■ **Exercise**: Locate each line below that contains the word "accomplish" and copy those lines in full.

□ □ □ □ □

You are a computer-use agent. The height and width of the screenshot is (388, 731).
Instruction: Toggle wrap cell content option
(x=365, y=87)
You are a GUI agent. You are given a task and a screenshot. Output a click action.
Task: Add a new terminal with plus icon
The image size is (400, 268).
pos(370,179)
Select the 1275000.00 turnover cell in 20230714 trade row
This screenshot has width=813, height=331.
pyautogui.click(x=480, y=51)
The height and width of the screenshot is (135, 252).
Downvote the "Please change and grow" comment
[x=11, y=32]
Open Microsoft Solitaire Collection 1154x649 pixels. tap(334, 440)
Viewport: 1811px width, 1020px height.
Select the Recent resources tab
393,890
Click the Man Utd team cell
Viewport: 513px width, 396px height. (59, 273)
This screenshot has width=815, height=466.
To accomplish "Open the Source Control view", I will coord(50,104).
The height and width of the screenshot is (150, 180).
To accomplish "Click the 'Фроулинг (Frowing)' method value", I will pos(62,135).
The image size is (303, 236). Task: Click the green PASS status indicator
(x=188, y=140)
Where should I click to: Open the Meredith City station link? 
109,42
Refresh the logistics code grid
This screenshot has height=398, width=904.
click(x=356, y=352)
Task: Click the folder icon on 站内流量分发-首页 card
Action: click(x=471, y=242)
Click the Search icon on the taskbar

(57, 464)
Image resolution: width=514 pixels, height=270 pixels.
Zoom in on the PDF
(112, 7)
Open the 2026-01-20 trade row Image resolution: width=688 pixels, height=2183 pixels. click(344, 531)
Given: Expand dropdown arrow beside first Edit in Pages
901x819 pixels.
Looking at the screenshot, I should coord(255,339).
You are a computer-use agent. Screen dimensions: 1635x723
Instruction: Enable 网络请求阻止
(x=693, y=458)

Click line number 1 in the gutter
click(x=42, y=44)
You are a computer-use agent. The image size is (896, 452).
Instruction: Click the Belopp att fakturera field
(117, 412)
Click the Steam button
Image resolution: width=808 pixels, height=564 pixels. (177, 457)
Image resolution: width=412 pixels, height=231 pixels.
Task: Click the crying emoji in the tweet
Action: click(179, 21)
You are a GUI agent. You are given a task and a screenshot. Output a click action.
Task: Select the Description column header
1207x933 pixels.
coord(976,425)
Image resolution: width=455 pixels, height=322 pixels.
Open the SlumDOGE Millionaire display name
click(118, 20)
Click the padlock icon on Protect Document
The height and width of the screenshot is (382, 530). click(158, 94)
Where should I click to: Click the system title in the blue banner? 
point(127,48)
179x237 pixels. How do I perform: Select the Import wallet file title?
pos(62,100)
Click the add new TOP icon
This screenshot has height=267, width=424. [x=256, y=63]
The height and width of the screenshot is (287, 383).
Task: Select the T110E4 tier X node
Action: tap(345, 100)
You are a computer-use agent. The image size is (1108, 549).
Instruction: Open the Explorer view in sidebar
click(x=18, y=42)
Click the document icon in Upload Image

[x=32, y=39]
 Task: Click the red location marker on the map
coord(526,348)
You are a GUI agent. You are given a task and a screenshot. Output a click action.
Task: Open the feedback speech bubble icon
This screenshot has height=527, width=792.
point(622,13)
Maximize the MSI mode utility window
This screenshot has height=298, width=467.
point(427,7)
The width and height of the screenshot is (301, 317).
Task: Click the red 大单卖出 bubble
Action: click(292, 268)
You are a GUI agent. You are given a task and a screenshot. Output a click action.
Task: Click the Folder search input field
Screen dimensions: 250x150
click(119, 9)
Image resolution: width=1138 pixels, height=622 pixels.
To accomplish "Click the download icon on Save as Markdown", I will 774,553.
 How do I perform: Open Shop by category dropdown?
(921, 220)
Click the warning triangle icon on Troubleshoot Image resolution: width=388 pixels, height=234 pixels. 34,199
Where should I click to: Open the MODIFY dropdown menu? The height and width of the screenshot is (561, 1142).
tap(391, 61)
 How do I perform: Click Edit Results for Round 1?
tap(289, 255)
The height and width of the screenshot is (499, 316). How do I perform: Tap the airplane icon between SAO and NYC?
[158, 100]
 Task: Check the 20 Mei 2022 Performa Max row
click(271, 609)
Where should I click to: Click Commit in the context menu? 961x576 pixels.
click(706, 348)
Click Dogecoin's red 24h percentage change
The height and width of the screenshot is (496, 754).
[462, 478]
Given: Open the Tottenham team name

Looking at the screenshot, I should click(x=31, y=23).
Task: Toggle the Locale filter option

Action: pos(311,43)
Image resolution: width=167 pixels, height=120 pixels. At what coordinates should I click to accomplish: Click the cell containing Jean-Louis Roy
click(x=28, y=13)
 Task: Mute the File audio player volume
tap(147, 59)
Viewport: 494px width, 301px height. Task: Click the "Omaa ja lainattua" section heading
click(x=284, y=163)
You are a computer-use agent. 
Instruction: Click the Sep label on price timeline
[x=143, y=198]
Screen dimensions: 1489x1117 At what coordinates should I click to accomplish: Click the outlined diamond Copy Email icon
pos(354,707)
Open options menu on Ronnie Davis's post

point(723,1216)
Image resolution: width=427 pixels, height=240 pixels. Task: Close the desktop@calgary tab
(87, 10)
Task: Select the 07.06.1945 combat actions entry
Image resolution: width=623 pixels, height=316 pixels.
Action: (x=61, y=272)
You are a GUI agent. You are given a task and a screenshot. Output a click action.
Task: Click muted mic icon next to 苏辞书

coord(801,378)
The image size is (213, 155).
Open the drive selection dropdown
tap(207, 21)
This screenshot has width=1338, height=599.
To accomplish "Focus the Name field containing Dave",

□ □ □ □ □

■ **The response**:
To accomplish "Open the Source Control view", I will coord(50,104).
To accomplish "Click the 'Фроулинг (Frowing)' method value", I will pos(62,135).
To accomplish "Click the download icon on Save as Markdown", I will 774,553.
Image resolution: width=167 pixels, height=120 pixels. At what coordinates should I click to accomplish: Click the cell containing Jean-Louis Roy
Screen dimensions: 1489x1117 At what coordinates should I click to accomplish: Click the outlined diamond Copy Email icon
To accomplish "Focus the Name field containing Dave",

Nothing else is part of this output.